Write out the entries again, swapping every "Select" for "Choose" and leaving everything else as it is. Leave the pictures out of your answer.

[start of Material provided]

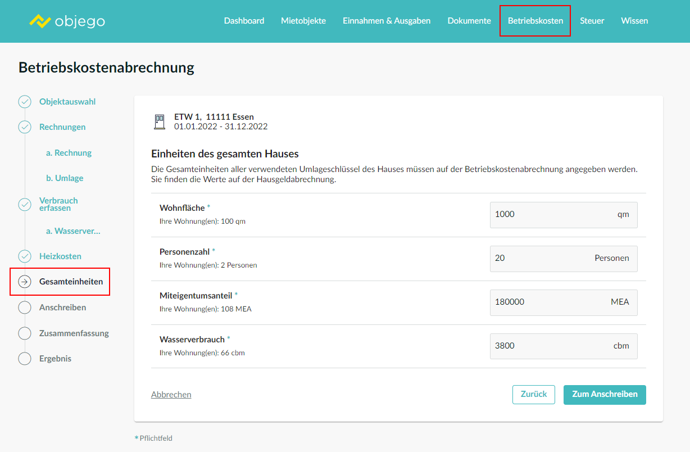Switch to the Steuer menu
This screenshot has height=452, width=690.
click(x=592, y=21)
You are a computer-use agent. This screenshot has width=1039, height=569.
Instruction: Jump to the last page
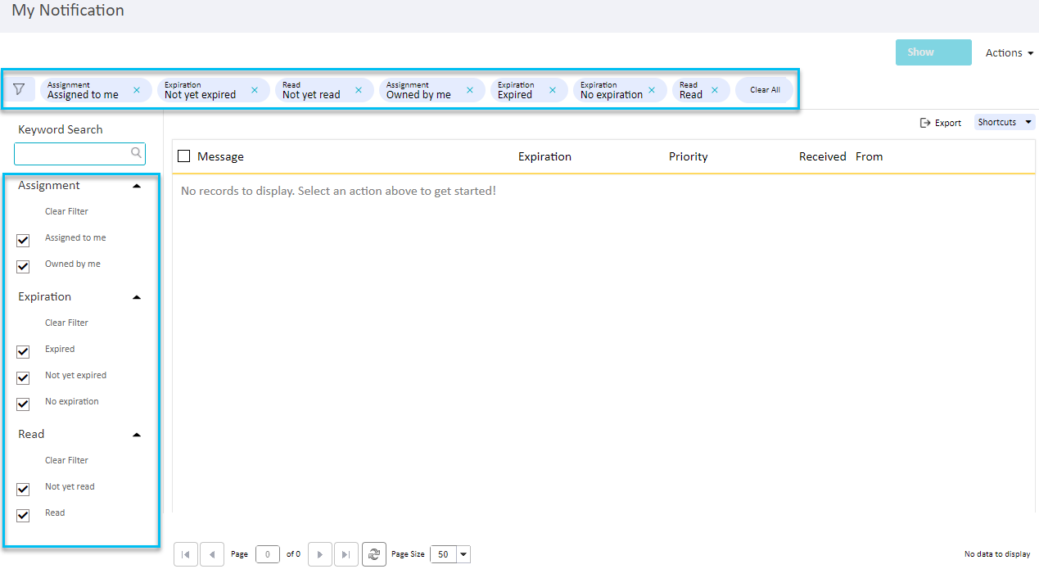[346, 554]
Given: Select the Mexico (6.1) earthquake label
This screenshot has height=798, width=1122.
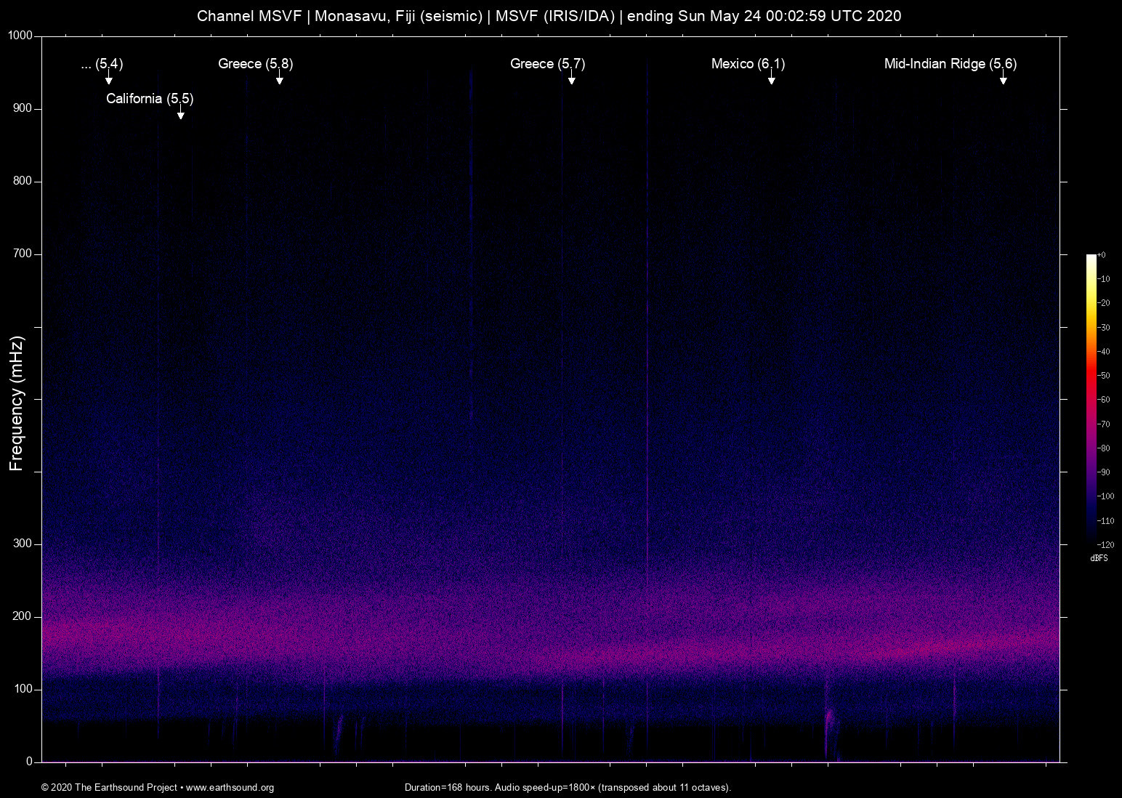Looking at the screenshot, I should tap(748, 64).
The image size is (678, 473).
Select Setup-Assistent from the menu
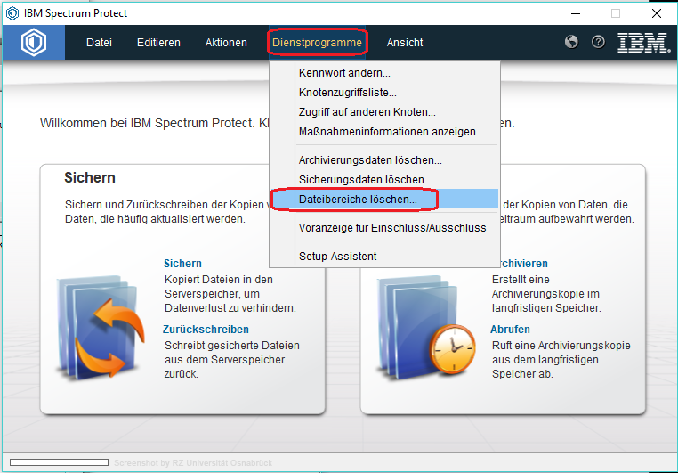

[end of Material provided]

**The result**:
Switch to the Steuer menu
This screenshot has height=452, width=690.
click(x=592, y=21)
You are a computer-use agent. This screenshot has width=1039, height=569.
Instruction: Jump to the last page
[346, 554]
Given: Choose the Mexico (6.1) earthquake label
This screenshot has height=798, width=1122.
Looking at the screenshot, I should tap(748, 64).
The image size is (678, 473).
Choose Setup-Assistent from the menu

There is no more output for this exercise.